Disputa judicial impediu que candidatas a vaga no Itamaraty ganhassem salários de R$ 17 mil, experiência no exterior e auxílio-moradia.

Na reta final do concurso, Rebeca e Verônica passaram a ser consideradas brancas pelo Rio Branco

A mãe e a avó de uma são quilombolas. A outra foi militante do movimento negro e ajudou a criar o sistema de cotas na Universidade de Brasília. Ambas se consideram negras e foram aprovadas na última edição de uma das provas mais disputadas do país: o concurso para diplomata do Instituto Rio Branco, a escola de formação do Ministério das Relações Exteriores, realizado entre e junho e dezembro de 2017. Estavam prestes a ser nomeadas. Mas uma disputa judicial levou o Itamaraty a desmontar a comissão que avalia quem pode concorrer às vagas destinadas a cotistas negros. Em 2018, o novo comitê mudou a interpretação sobre a cor da pele das candidatas: elas foram consideradas brancas e perderam suas vagas.

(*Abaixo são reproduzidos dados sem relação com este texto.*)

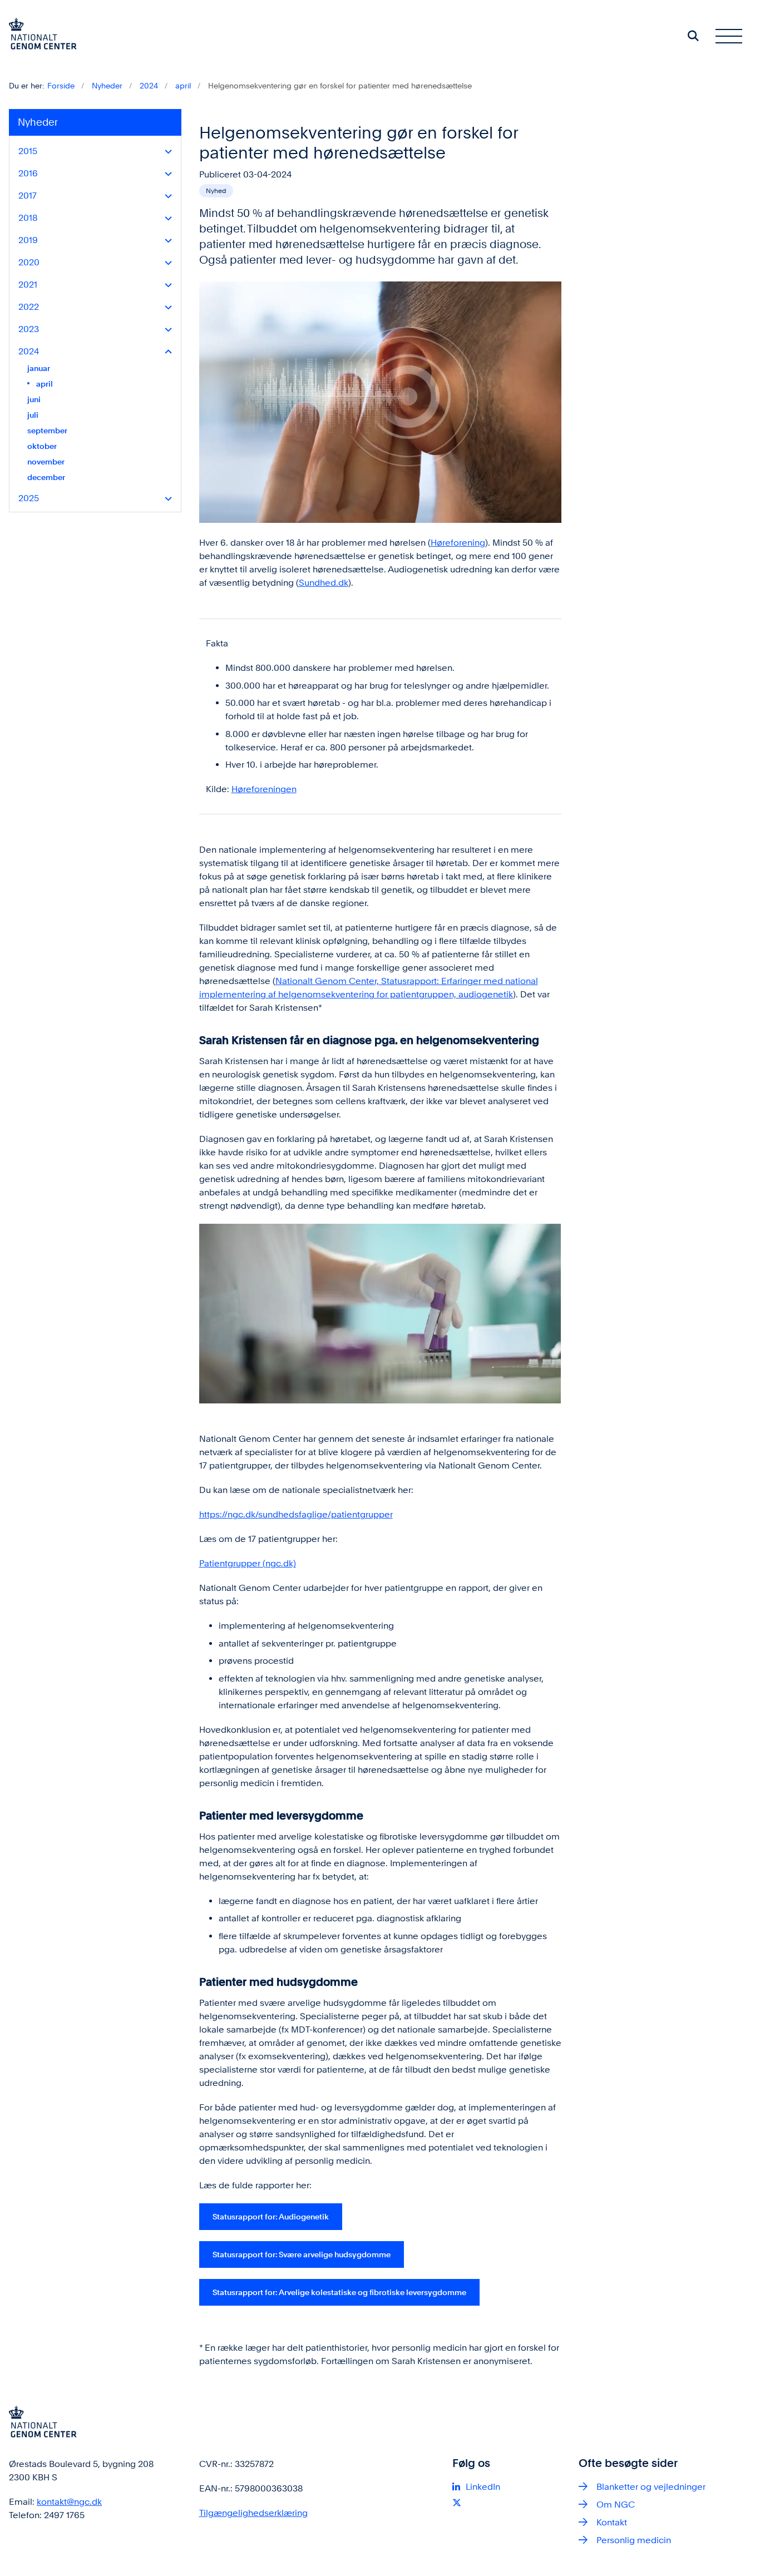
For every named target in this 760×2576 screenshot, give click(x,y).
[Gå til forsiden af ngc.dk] (38, 35)
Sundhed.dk (323, 582)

A carreira de diplomata tem salários iniciais de R$ 17 mil, passando dos R$ 27 mil durante a carreira costumeiramente internacional. Nesses casos, a remuneração é em dólar e todos contam com um auxílio-moradia compatível com a localidade. Uma lei obriga o Itamaraty – e todos os órgão públicos – a destinar 20% das vagas para negros e pardos de 2014 até 2024, e uma comissão tem a missão de avaliar quem pode ou não entrar na cota.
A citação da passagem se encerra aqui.